* **WHAT YOU NEED TO DO**
Produce the lines from the one containing "You are a computer-use agent. 414x263 pixels." through the end of the material exactly as they appear, both ends included, and leave the pictures out.

○ ○ ○

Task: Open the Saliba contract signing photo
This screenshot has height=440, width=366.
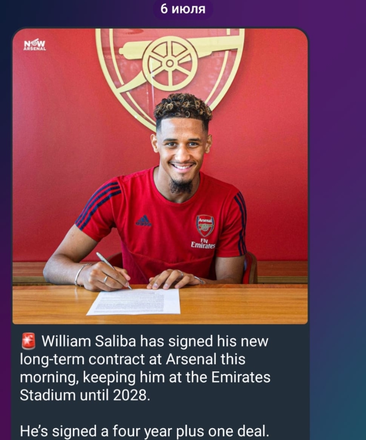Action: coord(160,176)
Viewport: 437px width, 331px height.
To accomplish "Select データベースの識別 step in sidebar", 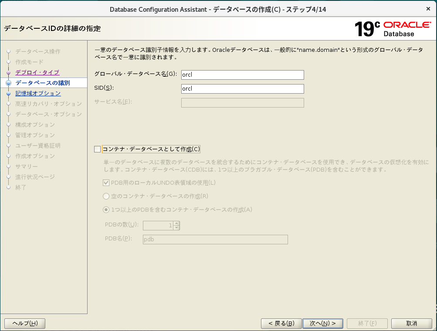I will [x=42, y=83].
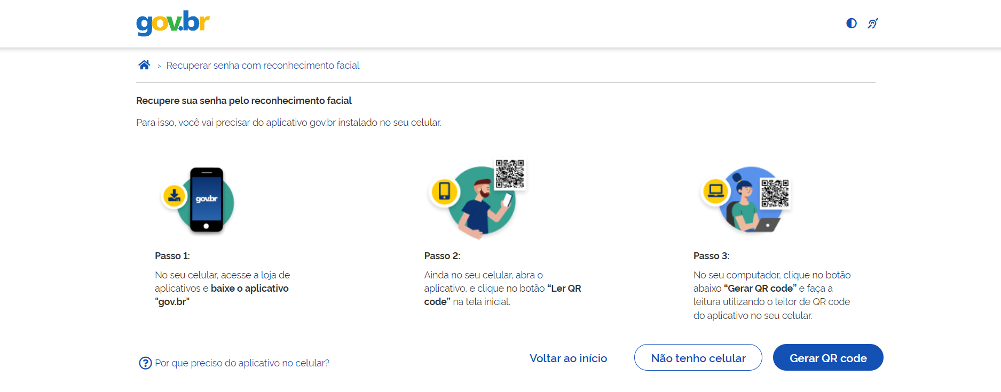Image resolution: width=1001 pixels, height=392 pixels.
Task: Click the yellow laptop icon in Passo 3
Action: click(x=715, y=190)
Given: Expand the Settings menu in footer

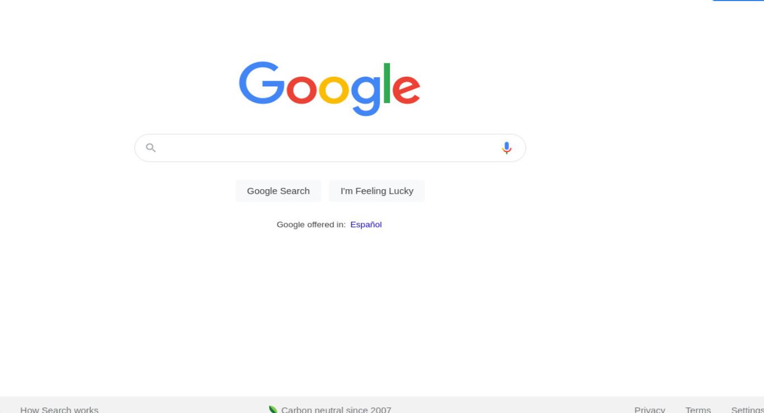Looking at the screenshot, I should pos(748,410).
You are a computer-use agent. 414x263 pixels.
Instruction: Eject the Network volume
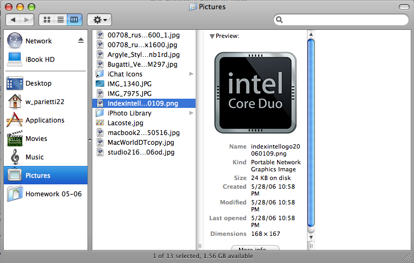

○ ○ ○

* **RESPONSE TO THE TASK**
You are a computer-use agent. 414x263 pixels.
Instruction: Eject the Network volume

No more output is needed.